Mais comme souvent cet automne, la machine parlementaire s'est enrayée. Les députés devront revenir la semaine prochaine pour finaliser l'adoption. De même, on aura «manqué de temps» pour faire adopter des projets de loi pourtant majeurs, comme celui de Véronique Hivon sur l'aide médicale à mourir et le projet de loi mammouth de Bertrand St-Arnaud, le nouveau code de procédure civile.

Élections printanières

Vendredi, Mme Marois soutenait qu'elle ne songeait pas à des élections printanières, bien que ce soit le scénario privilégié chez sa garde rapprochée. «On a beaucoup de plats au feu, mon seul scénario est de servir les Québécois», a-t-elle martelé. Mais on voit la série de réformes bloquées: la Charte de la langue française, la Banque de développement économique, et probablement la Charte de la laïcité, quand, en mars, le projet de Bernard Drainville émergera de huit semaines de consultation générale.

Si elle le désire, Mme Marois aura alors beau jeu de dire que, justement, pour servir les Québécois, elle a besoin d'un mandat majoritaire.
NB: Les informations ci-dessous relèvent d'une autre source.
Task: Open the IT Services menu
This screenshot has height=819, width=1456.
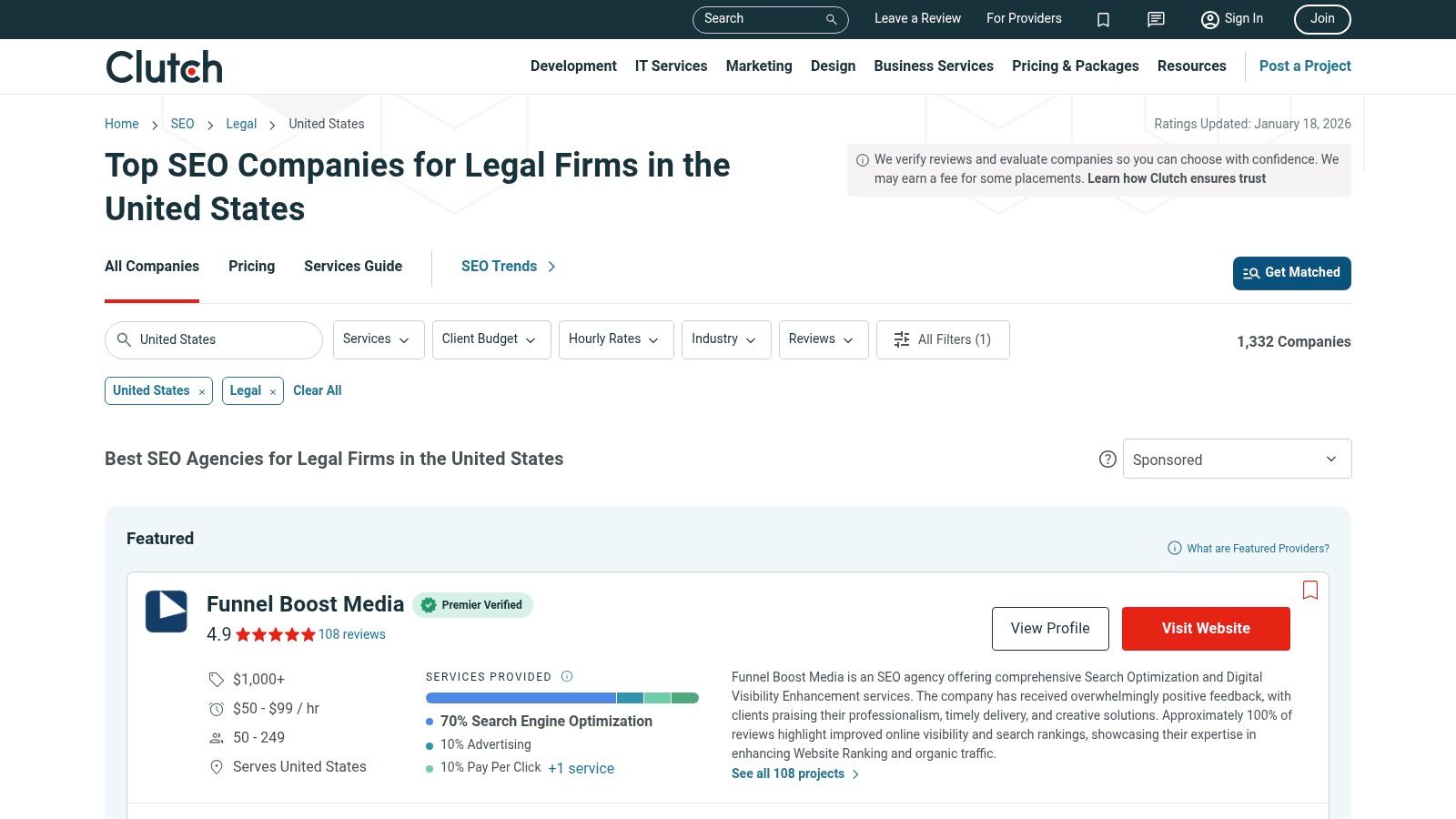Action: click(671, 66)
Le prochain budget suppose d'autres coupes sombres dans les dépenses, alors que durant tout l'automne, pour grimper dans les sondages, le gouvernement a multiplié les annonces coûteuses. Le ministre Marceau a franchement admis qu'il s'était «trompé pas mal» et avait été «pas très bon» dans ses prévisions. Ceux qui décident de la cote de crédit du Québec seront peut-être du même avis au printemps, un coup dur en campagne électorale.
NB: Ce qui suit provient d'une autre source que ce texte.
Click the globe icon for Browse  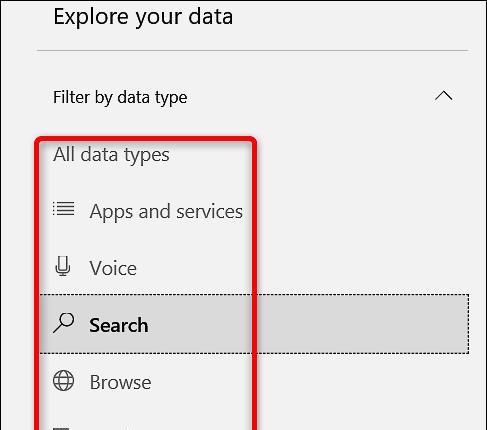click(x=63, y=380)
Changements chez les libéraux

Côté libéral, des changements importants sont à prévoir. Vendredi, Philippe Couillard a passé le plus clair de son bilan de fin de session à se faire poser des questions sur ses «erreurs» de parcours: volte-face sur l'équilibre budgétaire, ouverture subite aux propositions du rapport Bouchard-Taylor sur le port de signes religieux. Les péquistes ont fait des gorges chaudes des «Philippe-flops». «Des enfantillages», réplique-t-il, expliquant qu'il préférait s'adresser «à l'intelligence et au jugement» des électeurs. Son intelligence ne fait pas de doute, son habileté politique si. À Ottawa, les Stéphane Dion et Michael Ignatieff se sont cassé les dents, ici, le PLQ a eu Claude Ryan. Les militants libéraux risquent de s'ennuyer rapidement des répliques cinglantes et parfois démagogiques d'un Jean Charest. La fronde de Fatima Houda-Pepin a altéré son image - des députés attendent désormais que le PLQ jette du lest et se rapproche de Bouchard Taylor sur le port des signes religieux.

Philippe Couillard a une carte à jouer: il est rassurant, sans surprise. Un peu comme Robert Bourassa. C'est d'ailleurs un vétéran de la période Bourassa que Philippe Couillard a choisi comme chef de cabinet. Jean-Marc Fournier, le chef parlementaire intérimaire, deviendra whip. Mais Couillard ne peut se permettre de déloger Pierre Moreau, qui a étonné tout le monde en terminant deuxième lors de la course au leadership. Avec les faux pas du chef, son manque de vindicte prévisible dans les débats, les révélations embarrassantes de la commission Charbonneau, les stratèges libéraux sont plus inquiets que leurs vis-à-vis péquistes. C'est parfois salutaire.